Come osservatrici, le insegnanti dovevano limitarsi a un atteggiamento neutrale, pur
rimanendo in relazione con quanto osservato. Ogni protocollo veniva letto dall’osservatrice nel
gruppo, con la presenza del conduttore. I commenti erano riportati in un verbale redatto a
turno, per ogni seduta, dai partecipanti. Nel tempo lo stile dei verbali e dei protocolli muta: da
discorsivo e retorico con molte generalizzazioni a più affettivo con il focus sull’interazione
bambino/insegnante/classe, osservatore/gruppo/conduttore.
All’inizio dell’esperienza, emergono difficoltà di resistere alla tentazione di agire e fare per
modificare una situazione secondo la propria visione, mentre la richiesta era quella
semplicemente di cogliere la realtà in atteggiamento neutrale. Per molto tempo, era difficile
immaginare di rimanere in relazione con l’allievo senza poter intervenire attivamente. Questa
difficoltà del non-agire sembra legata alla difficoltà di star vicino a emozioni nuove.
Paradossalmente, alle insegnanti appariva intrusivo il semplice guardare, poiché abituate a un
ruolo di intervento attivo nella propria classe. Per cui, anche nell’adulto inserito in un contesto
nuovo con cui non può familiarizzare attraverso un ruolo noto produce paure di essere di
troppo, essere isolato e solo.
Per poter sfuggire a questo senso id estraneità e solitudine, le insegnanti oscillavano tra un
ruolo di osservatrice e quello di maestra. Le osservatrici rispondevano alle domande degli
alunni, ma come farebbero se fossero le loro maestre, andando a inquinar l’osservazione.
Talvolta l’osservatrice si sentiva esposta agli sguardi degli allievi, poiché non protetta nel
proprio ruolo di maestra, indifesa, controllata.

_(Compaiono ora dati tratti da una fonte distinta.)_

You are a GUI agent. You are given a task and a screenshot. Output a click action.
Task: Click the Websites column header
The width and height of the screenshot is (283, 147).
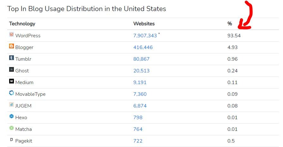pos(144,24)
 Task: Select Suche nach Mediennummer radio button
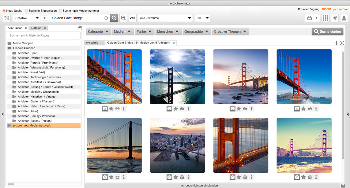pyautogui.click(x=60, y=11)
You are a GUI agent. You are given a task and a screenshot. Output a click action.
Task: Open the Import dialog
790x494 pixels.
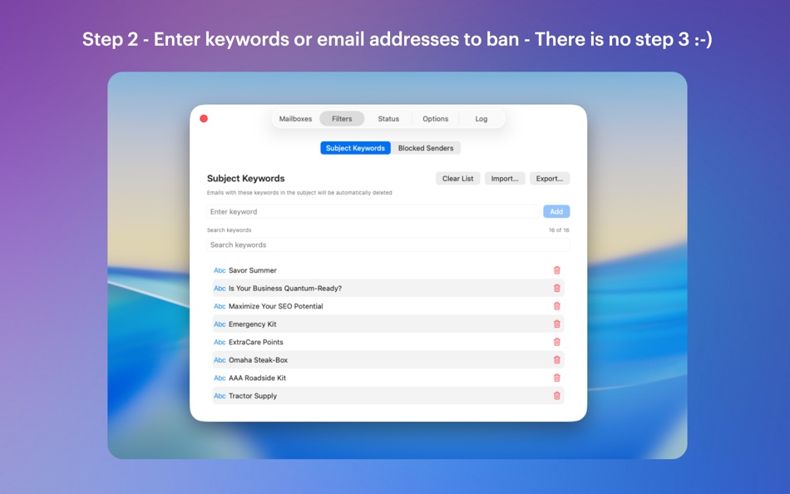[x=504, y=178]
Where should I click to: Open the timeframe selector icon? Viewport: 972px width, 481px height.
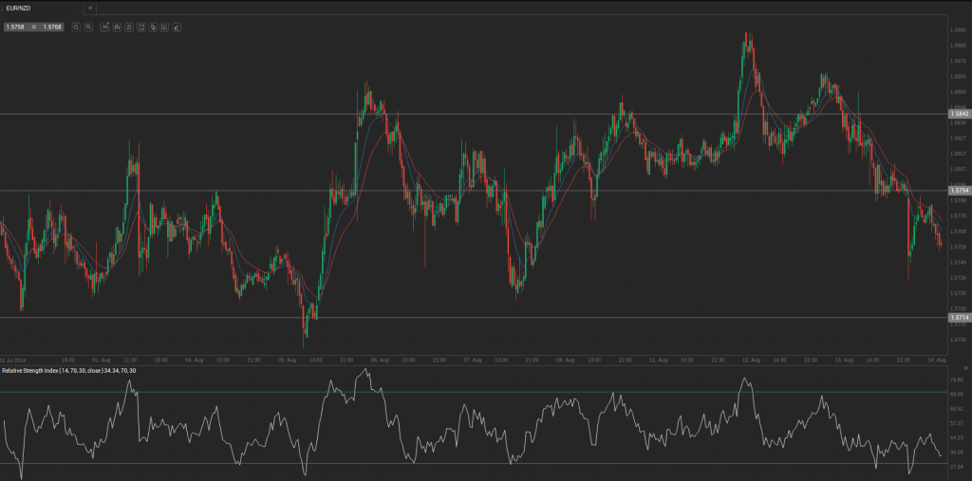coord(103,28)
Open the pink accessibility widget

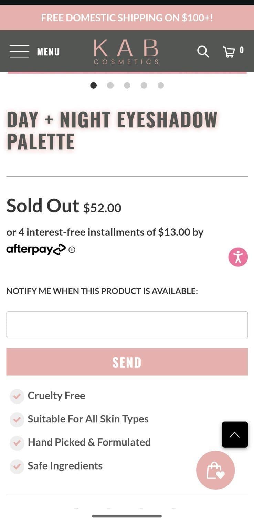tap(238, 257)
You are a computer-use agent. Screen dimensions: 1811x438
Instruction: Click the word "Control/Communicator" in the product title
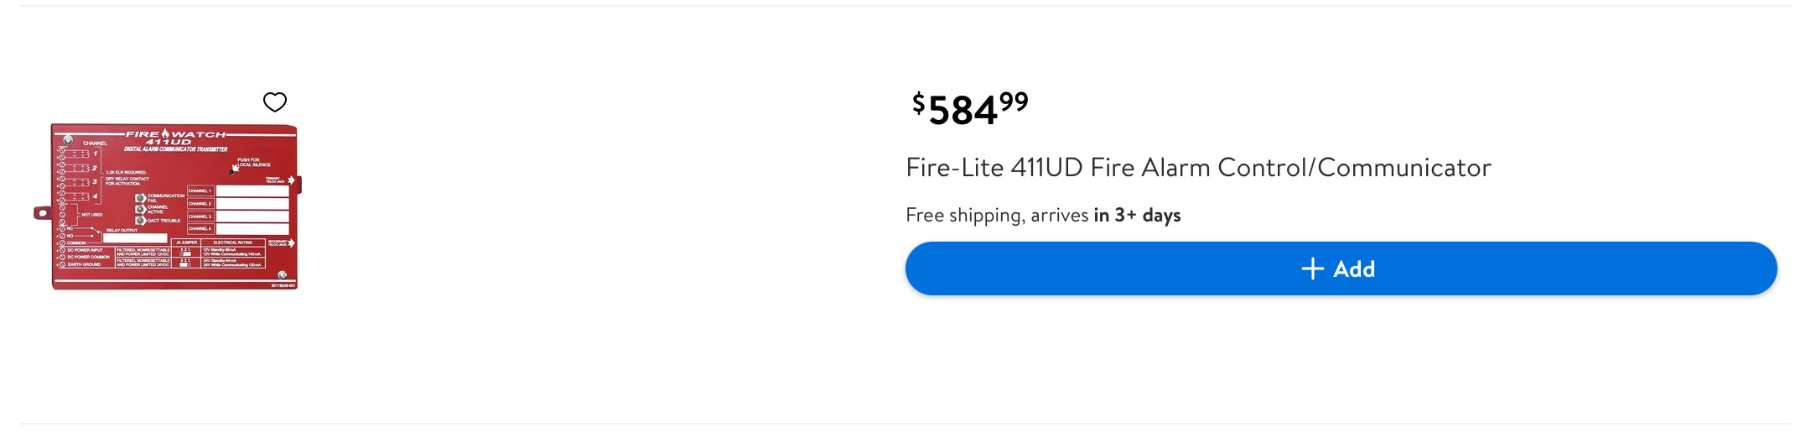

Un’altra difficoltà era legata allo scambiare la neutralità del suolo di osservatore con assenza
di relazione.
Inoltre, lasciar fluire i dati osservativi senza organizzarli immediatamente con schemi cognitivi
o riferimenti culturali propri dava molta ansia e spingeva le docenti a cercare elementi
famigliari nel contesto osservativo (ad es. far rassomigliare l’alunno osservato con uno della
propria classe).
Entrare in un contesto osservativo ricco di più variabili (es. interazione bambino
prescelto/compagni di sezione/maestre) metteva in confusione le osservatrici. Sembrava che
avessero paura di interagire con tutti gli altri elementi del contesto perché si distoglieva
l’attenzione dall’alunno prescelto.
Durante l’esperienza, le corsiste iniziavano a cogliere le difficoltà che avevano come
osservatrici a porgere l0atteznione a messaggi emotivi quali solitudine del bambino osservato
o la propria noia. Da questo, la ricerca di cause esterne e concrete. Gradualmente le
osservatrici iniziavano a sentire sé stesse e le emozioni come proprie, non semplicemente
attribuite agli oggetti esterni. Si avviò la consapevolezza del proprio modo di osservare e
interagire con lo spazio interno e esterno. Iniziano così a comprendere come gli aspetti
onnipotenti dell’attività del docente inficiavano sulla relazione con l’alunno, impedendo loro di
conoscerlo. A seguito, comparivano anche i dubbi sul proprio operato.
L’allenamento a stare vicini alle emozioni implicate nell’osservazione ha permesso di far
emergere nuove idee, che pur mettendo in luce i limiti dell’attività del docente, possono essere
pensare dal gruppo senza bisogno di difendersi.